Decorreu na manhã desta quinta-feira uma reunião em Azambuja que juntou à mesma mesa as forças vivas do concelho e ainda representantes da autoridade nacional de saúde. Em discussão estiveram os acontecimentos que envolvem as empresas da Zona Industrial Azambuja – Vila Nova da Rainha e os casos de covid-19 detectados nestas unidades fabris.

Estiveram presentes todo o executivo da autarquia de Azambuja, o presidente da Assembleia Municipal, Guarda Nacional Republicana e os autarcas que lideram os executivos das Juntas de Freguesia de Azambuja e Vila Nova da Rainha. A Direcção Geral de Saúde esteve também representada nesta reunião.

As empresas que laboram na zona industrial constituem um foco de extrema preocupação para os autarcas de Azambuja no âmbito da pandemia de coronavírus que vivemos. São cerca de 8 mil os trabalhadores que operam nestas unidades, parte significativa dos quais viaja com recurso aos comboios da CP, empresa que assegura estarem criadas as condições para que somente um terço do limite de ocupação das carruagens seja preenchido, conforme determinam as autoridades no âmbito das medidas restritivas.
Certo é que a desconfiança em relação a esta garantia dada pela CP tomou conta dos autarcas de Azambuja, que vêem diariamente largas centenas de pessoas apinhadas em comboios da CP chegarem à estação do Espadanal. Nesta reunião colocou-se a possibilidade de abordar as unidades fabris com o intuito de tomar medidas para combater este cenário.
Uma das medidas passa por sugerir que as empresas criem horários desfasados nos seus turnos rotativos, de modo a evitar que os trabalhadores que viajam de comboio se juntem nas carruagens em quantidades proibitivas. Outra das medidas que os autarcas vão sugerir prende-se com a possibilidade das empresas que têm o serviço de transporte de trabalhadores por autocarro próprio possam nesta fase estender esse transporte aos funcionários que ainda utilizam o comboio.
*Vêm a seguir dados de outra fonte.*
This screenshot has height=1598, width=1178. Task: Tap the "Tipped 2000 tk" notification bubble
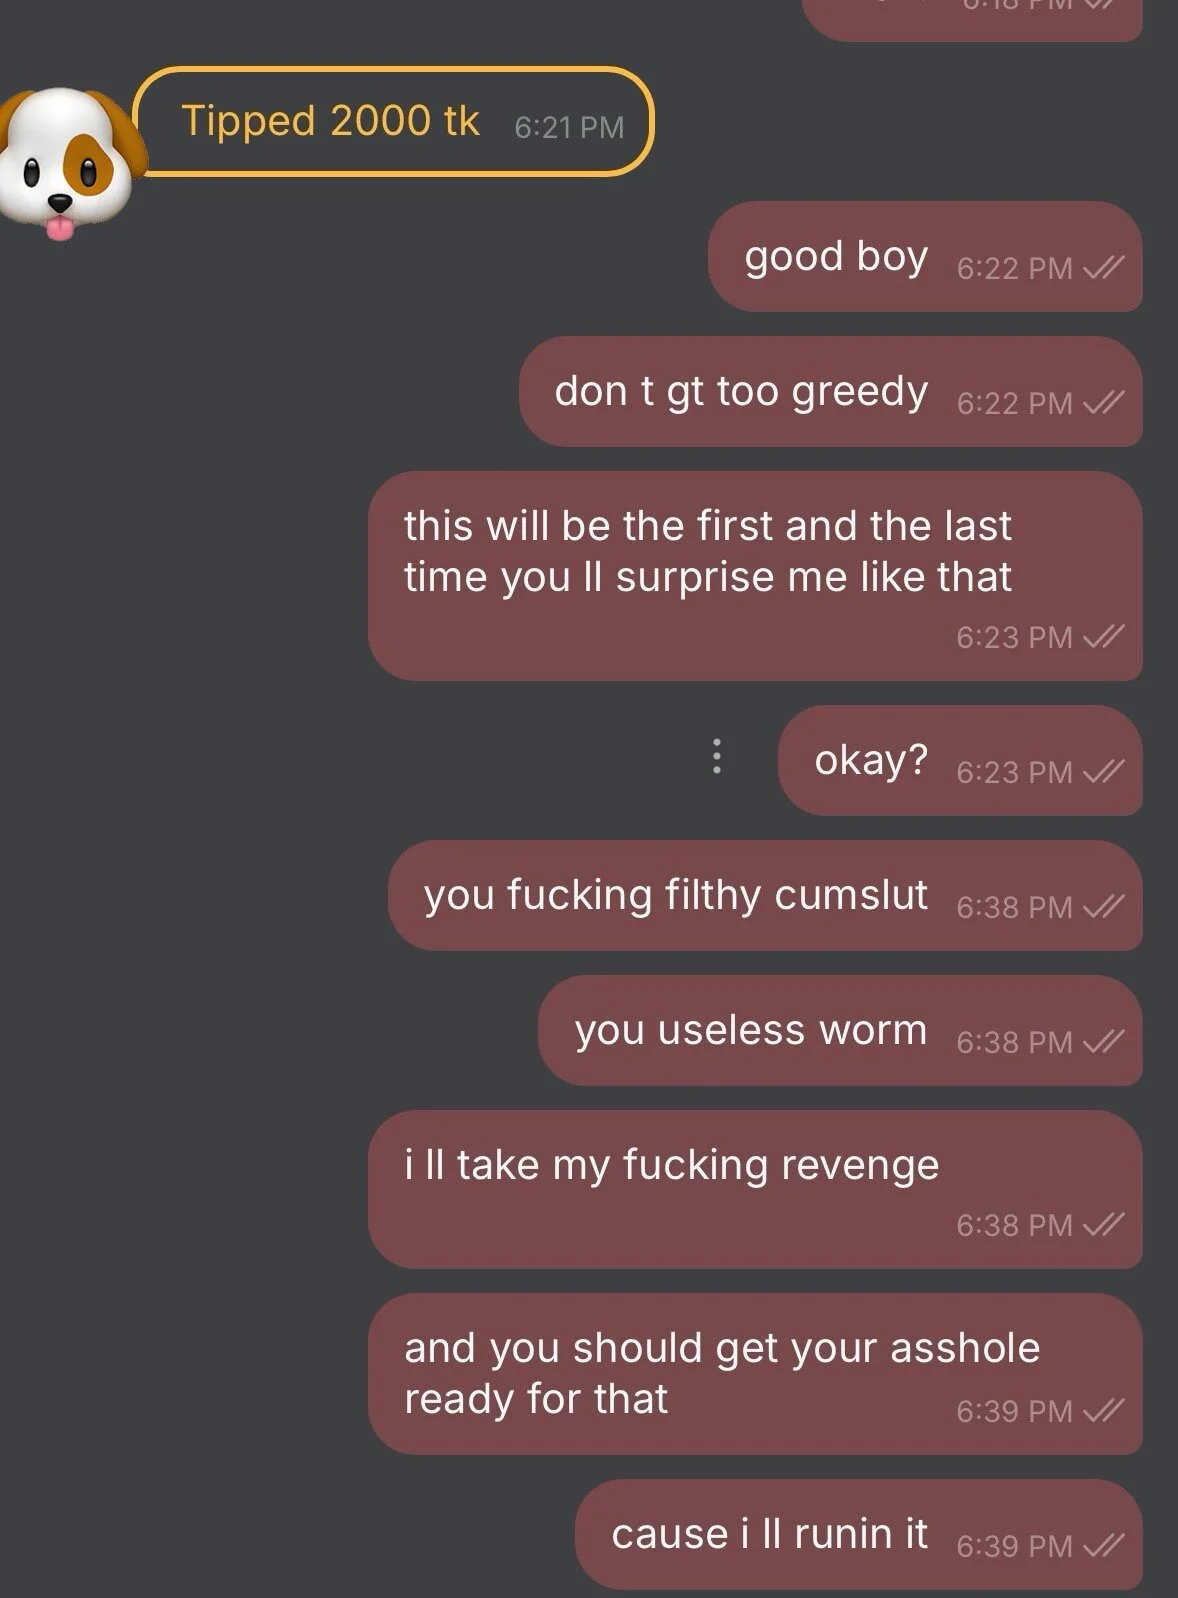393,122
O maior de todos os problemas está na dimensão do alcance da pandemia entre os trabalhadores destas unidades fabris e no impacto que tal nível de infecção poderá significar nas comunidades mais próximas, como Azambuja, Vila Nova da Rainha, Carregado, Alenquer e Aveiras de Cima. Certo é que os casos de coronavírus não param de aumentar na região e a GNR declara não ter efectivos para controlar todos os cidadãos infectados que estão em quarentena nos seus domicílios.
Luís de Sousa: “Vamos agora reunir com as empresas para conhecer o seu funcionamento e as suas dificuldades”
Luís de Sousa declarou ao Fundamental considerar que a reunião desta manhã foi proveitosa. “No seguimento da reunião de hoje vamos agora procurar reunir com algumas das maiores empresas da zona industrial para sugerirmos que os turnos se façam em horários desencontrados”, assegurou o presidente da Câmara de Azambuja.
Luís de Sousa admitiu que esse não será um passo fácil de concretizar porque existem nada mais nada menos do que 220 empresas sediadas neste complexo industrial localizado na Estrada Nacional 3, entre Azambuja e Vila Nova da Rainha.
O autarca assegurou ainda ao Fundamental que vai pedir ao Secretário de Estado dos Transportes informação acerca dos comboios que efectuam o trajecto Lisboa – Azambuja, de forma a confirmar se há condições para que se cumpra a cota de um terço exigida pelo governo no âmbito da pandemia de covid-19.

Já Rui Corça, o vereador eleito pelo PSD na Câmara de Azambuja afirma, a propósito desta reunião: “As autoridades de saúde ou não têm noção do perigo que temos em mãos ou então têm essa noção mas não o querem demonstrar”. Corça acrescentou: “Têm que ser tomadas medidas mais musculadas de forma a evitar termos que chegar a uma situação de cerco, como aconteceu em Ovar”.

Rui Corça realça que um cenário de cerco sanitário levaria a que a actividade tivesse que parar nestas empresas e nesse caso metade do país ficaria com dificuldade em assegurar a presença de alimentos nos supermercados. O vereador do PSD na Câmara de Azambuja afirma temer que as autoridades de saúde estejam de braços cruzados perante um problema que o eleito considera de extrema gravidade.
Ainda sobre este possível cenário de cerco sanitário, Luís de Sousa referiu ao Fundamental: “Isso é um alarmismo do PSD de Azambuja. Eu tive oportunidade de frisar na reunião que não há nada pior do que alarmismos nesta altura. Não é uma situação para ser abordada dessa forma”, acrescenta o Presidente da Câmara de Azambuja.